*Requests*:
1. In the article on project leads and partner relationships, whom should the project lead invite into the project's senior leadership team?
2. Carry on the article on project leads and partner relationships, picking up right after its final sentence.

*Provided text*:
<<<<

Tips for project leads managing relationships with their implementation, software, and change management partners.

Smiling woman wearing patterned cat‑eye glasses faces the camera; long straight blonde hair and a delicate necklace visible, striped tank top, black-and-white studio portrait on a plain white background. Brandee Fantini – Principal

Every member of the project team has a role to play in driving change, readying people, and creating the environment for successful implementation. In your role as project lead, you have a lot on your plate: delivering a solution that works, budget and time constraints, the engagement and wellness of the project team, engaging the business, adapting plans to new requirements and constraints, and keeping executives in the loop. You have overall responsibility for managing relationships with your implementation, software, and change management partners. Doing so well means creating a cohesive team across multiple functions and lines of business.
Dan Clark, Oracle Project Lead, PPG Industries, Inc., provides this guidance:

“When issues arise, escalate early and often. Don’t have more than a couple of meetings on any subject because spinning on decisions wastes time and money. Make a decision and move on.”

Value of change management to project leads

It might be misleading to say that all these responsibilities are easier with an experienced change management team leading people readiness for your system implementation. But it is completely fair to say that your effectiveness in driving these outcomes is greatly enhanced by engaging an experienced change team to help you:

  • Build a trust-based, cohesive team that works together effectively and efficiently.
  • Drive engagement of the project team and mitigate issues or overwork risks (knowing when to adjust timeline, request more resources, reduce scope, etc.).
  • Identify and address issues with the solution and/or system by working closely with future end users who know what will and won’t work.
  • Organize and facilitate team-building activities to build trust, engagement, and commitment.
  • Work directly with super users, leaders, and future end users at sites and business units to prepare them for upcoming changes (at a much more granular level than you’d be able to reach without them).
  • Understand and mitigate prioritization issues that come from executive leaders asking frontline leaders to deliver results that conflict with your project resourcing needs.
  • Balance competing demands on super user and workstream/process leaders’ time to ensure system and people readiness are both adequately resourced.

Your role in driving change

Bring the change lead into the inner circle. Most project teams establish a senior leadership team (either formally or informally), including the project lead, project manager, solution architect, and a few others. Invite your change lead to be part of that group so they can hear about what’s on your mind, upcoming activities and events, and risks and challenges. It’s also critical to hear first-hand from the change lead what’s happening on the ground with soon-to-be end users and the project team. This helps keep everyone rowing in the same direction.

>>>>

*Supplied data*:
<<<<

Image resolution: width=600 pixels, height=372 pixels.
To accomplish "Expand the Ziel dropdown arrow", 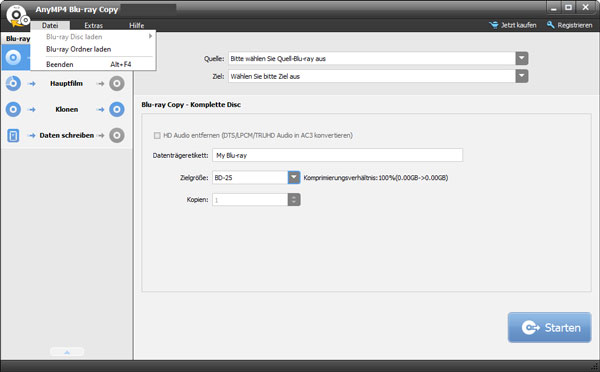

>>>>

*Task answers*:
1. The change lead.

2.
Other tips:

  • Invest in team and individual development. Enable your change team to drive these efforts.
  • Listen deeply and intently to all constituents—not to immediately react, but to hear themes and identify complex issues that might not be readily evident.
  • Work closely with the change team to size and scope the super user network appropriately based on geography, number of end users, level of change, and function. Help convince other leaders that intense super user involvement is one of the most important factors in successfully going live without negative impact on the business or customers.
  • Engage the change team to monitor, track, and report on super user engagement throughout the project. Many times, super users are set up for failure because they aren’t given adequate time and support by their direct managers. Your change team will see those problems before anyone else does, but they need your support to mitigate them.
  • Help project team members choose the right “battles” and see when to dig into an issue and when to let one go.
  • Engage the business (whomever the change will be impacting). Spend time with them to understand their priorities, how they measure those
  • priorities, what obstacles they might encounter in supporting the implementation, and what business challenges they need to solve.
    Inspire and motivate others to high performance. Expect a lot, give a lot of yourself, and hold others accountable in a way that encourages engagement and excellence.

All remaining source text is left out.